**Selected text**
Paragon's Modeller: Three Decades of Excellence in Credit Scoring Models 

December 5, 2023 Mark Thompson

(third article in a series of four)

Well designed tools make things easier

Paragon's Modeller has evolved over three decades, continuously improved and refined into a trusted and valued tool for credit risk analysts and modellers. With a focus on simplicity and ease of use, Modeller embodies a commitment to excellence, with best-in-class processes and methodologies to deliver best-in-class predictive models.

Tools that go hand-in-hand with your internal processes, standards and methodologies are invaluable. They not only save time but also instil best practices and ensure compliance with both your internal audit standards and external regulatory requirements. Modeller, from its inception, has been crafted as such a tool – one that understands the intricacies of credit risk modeling and aligns seamlessly with the operational needs of credit risk modelling professionals.

"We started development 30 years ago, and we haven't finished yet." This encapsulates the spirit of Modeller's journey – a continuous commitment to improvement and adaptability. It's a powerful tool that has evolved with the industry since its launch in 1992, keeping pace with the changing dynamics of credit risk analytics. In previous articles, we explored critical aspects of selecting a model development tool through the "Top 10 Questions to Ask" and delved into the transformative influence of process standardization in "The Power of Process Standardization". These topics set the stage for a deeper exploration into the credit risk domain expertise embedded in Modeller over the past 30 years.

The evolution of Modeller

1990s – Pioneering beginnings

Modeller's history isn't merely a timeline of features; it's a story of evolving domain expertise. In the 1990s the first version of the tool was developed, a pioneering purpose-built tool for the development of credit risk scorecards incorporating grouping (binning), WoE Logistic Regression, and Reject Inference for best-in-class model development. Up until the launch of Modeller (or DSS as it was first known) the methodology and approach for developing credit risk scorecards was somewhat guarded by a few. We not only pioneered the development of a scorecard-building tool, we also pioneered the path for the democratisation of scorecard development.

Always at the core of Modeller's excellence has been its proficiency in Logistic Regression models. Along with the "Auto Grouping" user-friendly binning tool (ensuring that variable classification – a cornerstone in model building – is not just accurate but also efficient) and Reject Inference module, Modeller streamlined the model development process making it easy to understand and saving valuable time for credit professionals. The Auto Grouper provides a solid starting point for visualising WoE trends and running quick models. Users can then easily review and adjust bins to align with expected trends, adding a layer of business sense to variable analysis.

**Data excerpt**
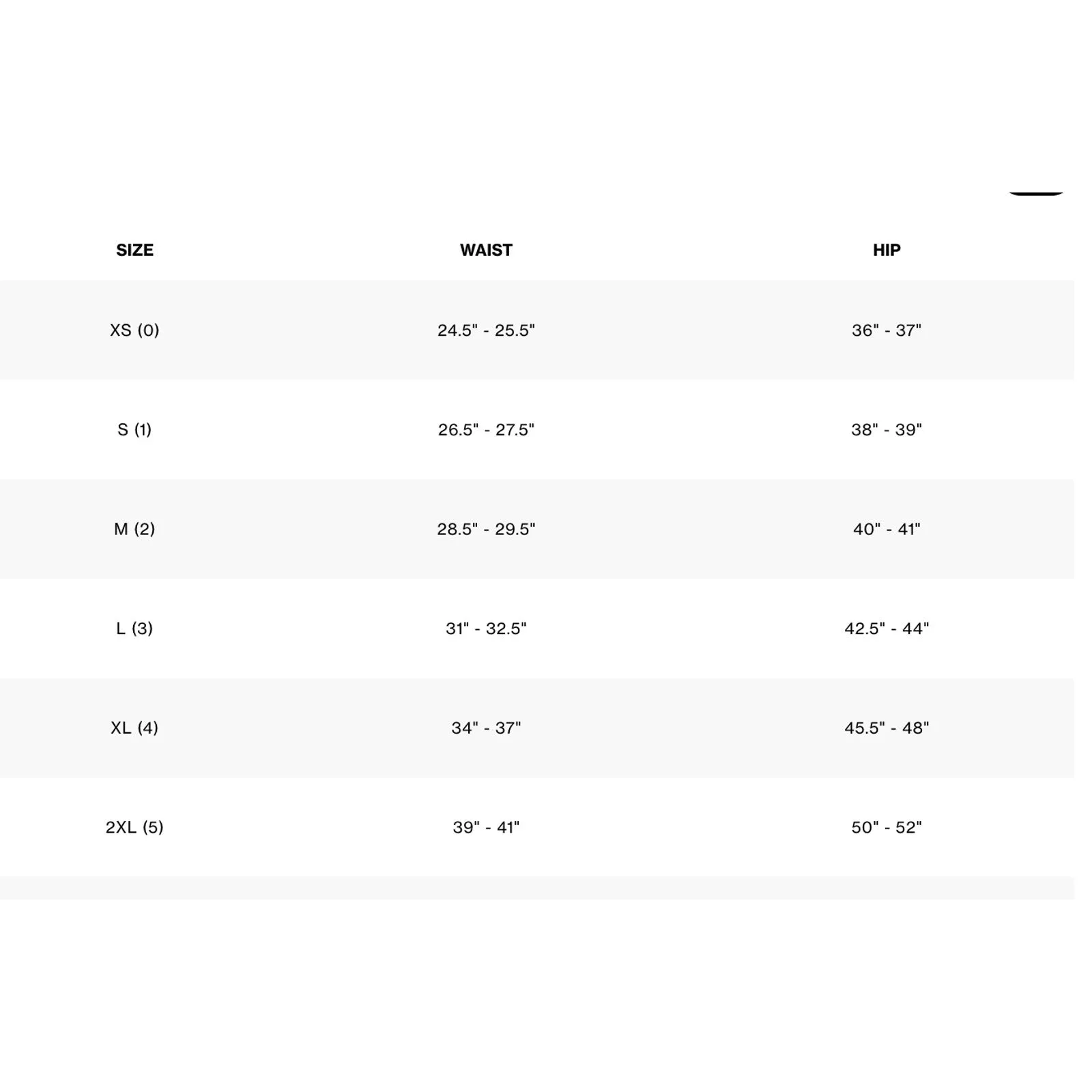Viewport: 1092px width, 1092px height.
Task: Select the XL (4) size label
Action: pos(134,728)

**Objective**
Reproduce the Modeller article word for word from "Paragon's Modeller: Three" to "best-in-class predictive models.".

**The solution**
Paragon's Modeller: Three Decades of Excellence in Credit Scoring Models 

December 5, 2023 Mark Thompson

(third article in a series of four)

Well designed tools make things easier

Paragon's Modeller has evolved over three decades, continuously improved and refined into a trusted and valued tool for credit risk analysts and modellers. With a focus on simplicity and ease of use, Modeller embodies a commitment to excellence, with best-in-class processes and methodologies to deliver best-in-class predictive models.